Victims in slavery case look to remain in the U.S.

BY ROBERT E. KESSLER
robert.kessler@newsday.com
December 19, 2007

The two Indonesian women who testified they were enslaved and tortured knew so little English, they had to use hand signals and bursts of tears to plead for help from sympathetic employees of the perfume company owned by Varsha and Mahender Sabhnani.

But now Samirah and Enung are learning English.

As the Sabhnanis await sentencing after being convicted of slavery and torture, Enung, 46, and Samirah, 51, are preparing for what they would like to be a future life in the United States, according to sources familiar with their situation.

They are temporarily being financially supported by Catholic Charities, which has the contract from the Justice Department to assist victims of human trafficking, and being cared for by an order of nuns in Amityville, the sources said.
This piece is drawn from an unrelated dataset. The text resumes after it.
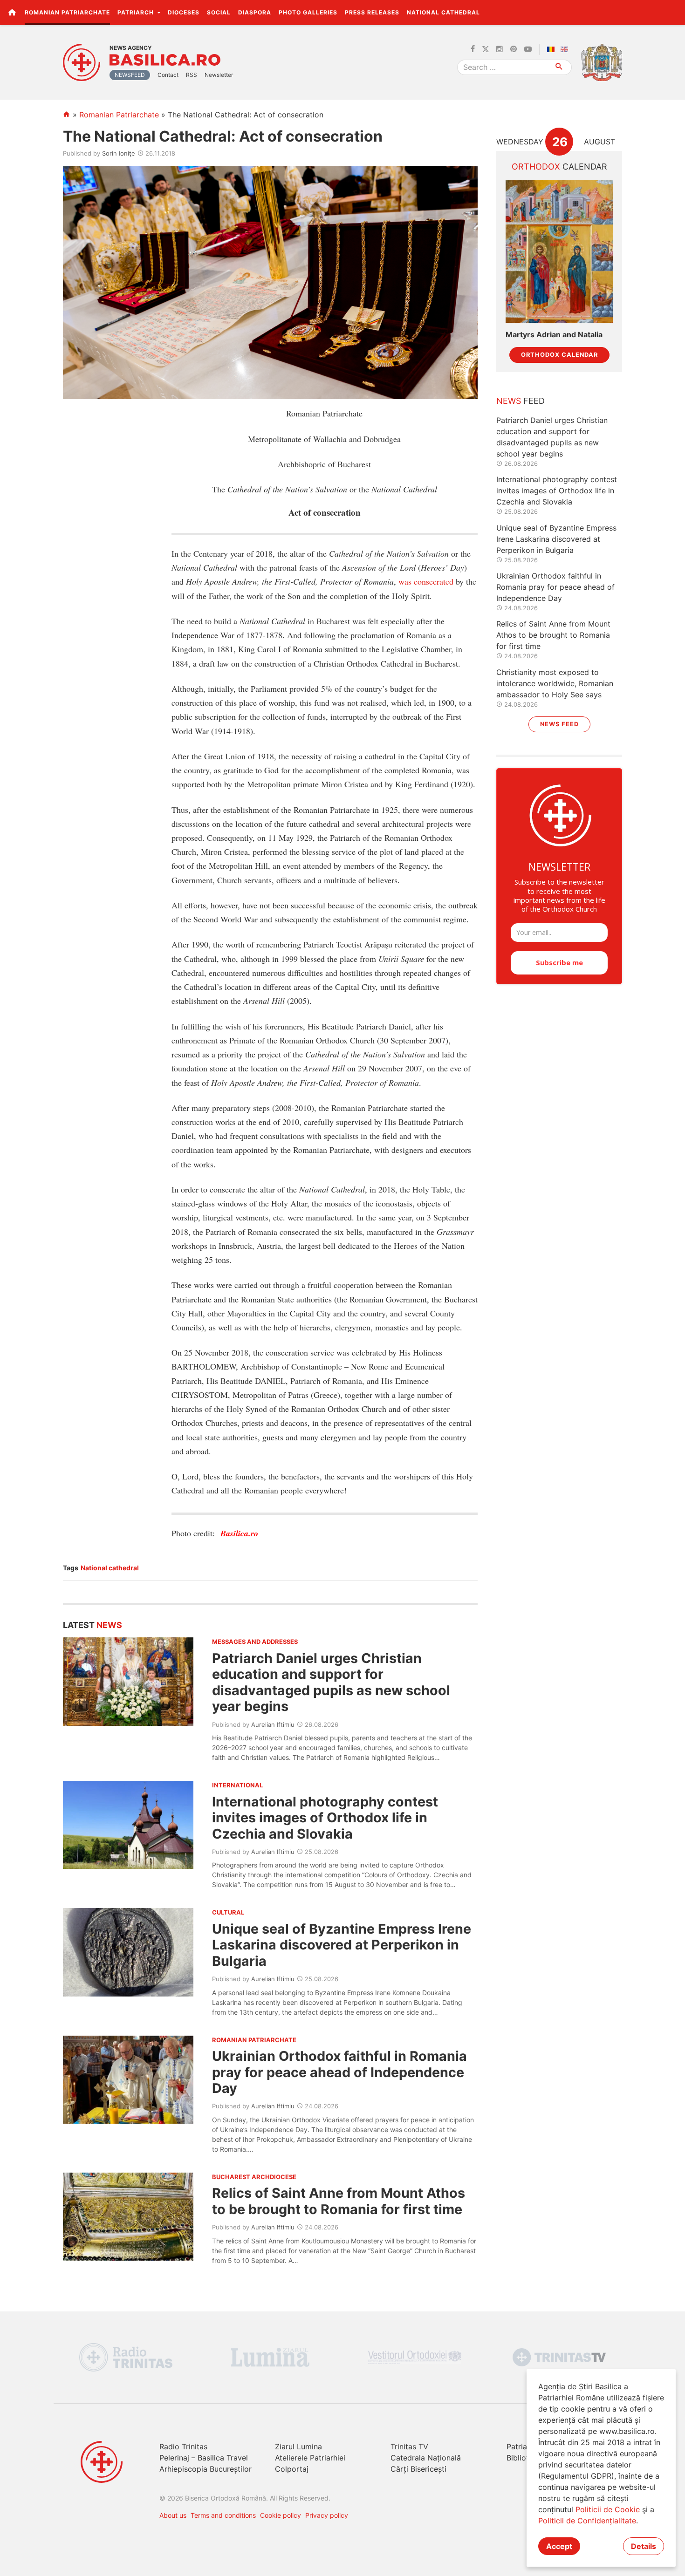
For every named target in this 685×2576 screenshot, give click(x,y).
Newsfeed (130, 74)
The U.S. Department of Labor is determining how much money the Sabhnanis owe them in back wages, federal prosecutors Mark Lesko and Demetri Jones said yesterday in U.S. District Court in Central Islip. Lesko had estimated that the two women, working a 17-hour shift seven days a week at the Sabhnanis's home, were paid less than 20 cents an hour.

While they admittedly entered the country illegally to support their families in Indonesia, they were given an emergency yearlong visa to stay to testify at the federal trial. Samirah has five children and Enung nine.

That visa expires in May, exactly a year after Samirah fled the Sabhnanis' home in Muttontown. But the two women are further entitled to a special T-visa for trafficking victims that entitles them to an additional four years, the sources said.

When the T-visa expires, Samirah and Enung would be eligible to receive a green card.

Enung testified at the trial that she is enjoying one of the minor perks of freedom.

She said that when she was “loaned out” to work at friends of the Sabhnanis, she enjoyed eating what she called “biscuits,” her name for a large cookie.

“Now I go to the market” to buy them, she said at the trial.